Code to replicate error:
using Random
using Distributions
function generate_distribution(rng, n = 100)
# How spiky?
Spikiness = Uniform(1, 10)
spikiness = rand(rng, Spikiness)
unnormalized_weights = rand(rng, Uniform(), n + 1) .^ spikiness
xs = collect(range(0, 1, n + 1))
ps = unnormalized_weights ./ sum(unnormalized_weights)
DiscreteNonParametric(xs, ps)
end
rng = MersenneTwister(20240218)
n = 3
MyDist = generate_distribution(rng)
μ = mean(MyDist)
θ₂ = var(MyDist)
γ₁ = skewness(MyDist)
κ = kurtosis(MyDist)
S = entropy(MyDist)
SampleDist = JointOrderStatistics(MyDist, n)

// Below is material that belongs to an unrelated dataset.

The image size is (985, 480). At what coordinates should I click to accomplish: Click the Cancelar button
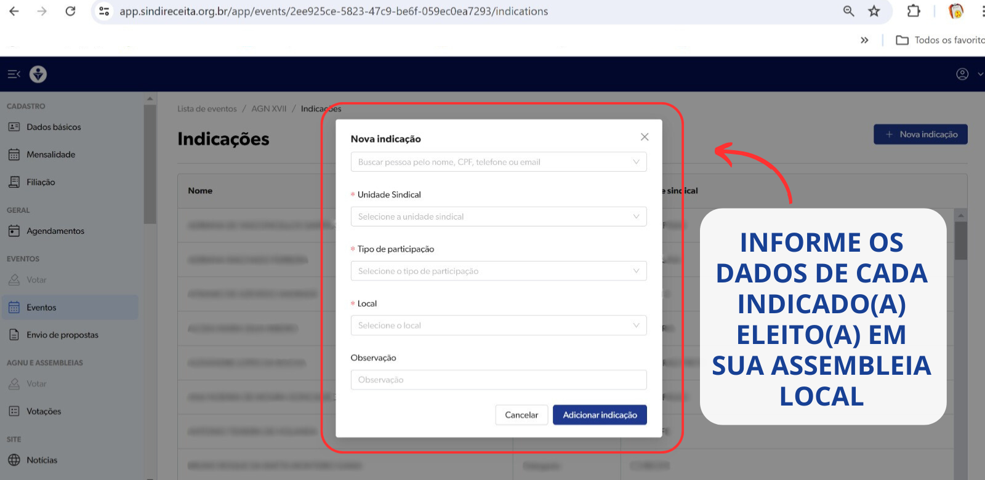point(521,415)
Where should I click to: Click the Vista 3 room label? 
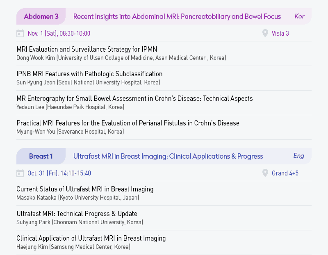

I originally didn't implement JointOrderStatistics for discrete distributions because its pmf looked really complicated (from https://doi.org/10.1137/1.9780898719062.ch3):
But on a closer look, $r_s - r_{s-1}$ is just the count of $x_s$ in $x$, so it's pretty simple if ranks is 1:n:
function logpdf(d::JointOrderStatistics{<:DiscreteUnivariateDistribution}, x::AbstractVector{<:Real})
n = d.n
ranks = d.ranks
@assert ranks == 1:n
# below is equivalent to the following but faster since x should be sorted
# sum(StatsBase.countmap(x)) do (x_i, c_i)
# c_i * logpdf(d, x_i) - loggamma(c_i + 1)
# end + loggamma(n + 1)
x_current = first(x)
count_current = 1
lp_current = logpdf(d.dist, x_current)
T = typeof(lp_current)
lp = zero(lp_current) + loggamma(T(n + 1))
for i in Iterators.drop(eachindex(x), 1)
x_i = x[i]
if x_i == x_current
count_current += 1
elseif x_i < x_current || !insupport(d.dist, x_i)
return oftype(lp, -Inf)
else
lp += count_current * lp_current - loggamma(T(count_current + 1))
x_current = x_i
count_current = 1
lp_current = logpdf(d.dist, x_i)
end
end
lp += count_current * lp_current - loggamma(T(count_current + 1))
return lp
end
I'm not the best way to support arbitrary subsets of ranks. I suspect it would require being able to enumerate all elements in the support of the wrapped distribution between two bounds.
If you'd like to put this together into a PR or see a better way to go about it, I'd be happy to review!
Thanks for your input. Knowing that you're open to a PR, I'd like to try my hand at it.